§ REQUIREMENTS:
1 - Reproduce the stretch of the chapter on regular expressions from "If on the other" through "Unicode support, etc.", word for word.
2 - Carry on the chapter on regular expressions in Python from the point where it stops.

6. Regular expressions

Some people, when confronted with a problem, think “I know, I’ll use regular expressions.” Now they have two problems.

http://regex.info/blog/2006-09-15/247

6.1. Basic orientation

Regular expressions are a powerful tool to slice and dice text, extract parts of it, replace them etc. They’re also another language of their own, completely separate from Python and fairly terse, which comes with a steep learning curve for anything but the most trivial tasks. And it doesn’t help that you basically have to embed your regular expression “programs” inside Python programs, writing them inside Python strings, which means you have no syntax highlighting to help you and introduces some additional gotchas we’ll cover below.

Long story short, regular expressions are powerful but not exactly easy. If you don’t know them already, I would suggest not trying to learning them at the same time that you’re trying to get to grips with Python. Just skim this chapter to have a rough idea of what’s possible, and come back to it once you’re more comfortable with Python and have some free cognitive capacity for another challenge. A good introductory text on regular expressions in the context of Python is the official Regular Expression HOWTO.

If on the other hand you already have some background in regular expressions, this chapter will try to give you the key information on how to use them effectively in Python. Unlike in Perl or Ruby, regular expressions in Python aren’t built into the language, they have no special syntax – they’re implemented as plain libraries. There are currently two popular choices:

  • the re module, which is part of the standard library and so it’s always available without needing to install anything

  • the regex module, which you need to install separately, but it has more features, better Unicode support, etc.

§ RAW DATA:

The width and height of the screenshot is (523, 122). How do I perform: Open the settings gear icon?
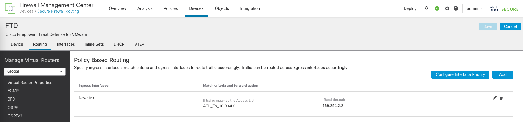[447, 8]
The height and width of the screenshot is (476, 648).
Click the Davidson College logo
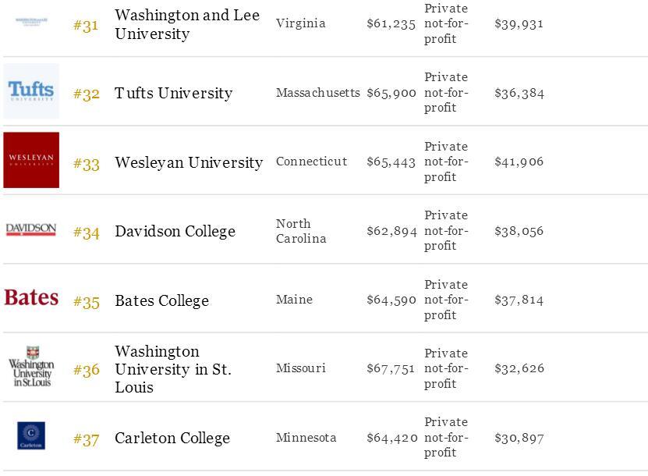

§ EXERCISE RESPONSES:
1 -
If on the other hand you already have some background in regular expressions, this chapter will try to give you the key information on how to use them effectively in Python. Unlike in Perl or Ruby, regular expressions in Python aren’t built into the language, they have no special syntax – they’re implemented as plain libraries. There are currently two popular choices:

  • the re module, which is part of the standard library and so it’s always available without needing to install anything

  • the regex module, which you need to install separately, but it has more features, better Unicode support, etc.

2 -
I personally recommend using regex and renaming it to re when importing, because this is a) shorter and b) it makes it easy to switch your code to using the re library if regex is not available. You can do that because regex exposes the same API (Application Programming Interface) as re. Basically, this means that using both regex and re “looks the same” – the function names are the same, they accept the same parameters, etc.

import regex as re

Since the API is the same, the regex module does not have its own extensive documentation – the idea is that you will refer to the documentation of the re module for general information on how to use regular expressions in Python, and only look at the documentation of the regex module when you need to learn about the specifics of some additional feature.

6.2. Quick overview of regex syntax

A quick overview of regular expression syntax accepted by the regex library, borrowed from chapter 3 of the NLTK Book and extended:

syntax

description

.

Wildcard, matches any character

\w   \W

Matches any (non-)word character (careful, the computer’s idea about what a word character is might be different from yours)

\d   \D

Matches any (non-)digit character

\s   \S

Matches any (non-)space character

\p{...}

Matches any character with Unicode property …

\P{...}

Matches any character without Unicode property …

\X

Matches a Unicode extended grapheme cluster (cf. end of chapter)

^abc

Matches some pattern abc at the start of a string (or line, if the multiline flag is enabled)

abc$

Matches some pattern abc at the end of a string (or line, if the multiline flag is enabled)

\babc\b

Matches some pattern abc surrounded by word boundaries

\Babc\B

Matches some pattern abc not surrounded by word boundaries

[abc]

Matches one of a set of characters

[^abc]

Matches any character which is NOT in the set

[A-Z0-9]

Matches one of a range of characters

ed\|ing\|s

Matches one of the specified strings (disjunction)

*

Zero or more of previous item, e.g. a*, [a-z]* (also known as Kleene Closure); greedy (match as many as possible)

*?

The same as *, but non-greedy (match as few as possible)

+

One or more of previous item, e.g. a+, [a-z]+; greedy

+?

The same as + but non-greedy

?

Zero or one of the previous item (i.e. optional), e.g. a?, [a-z]?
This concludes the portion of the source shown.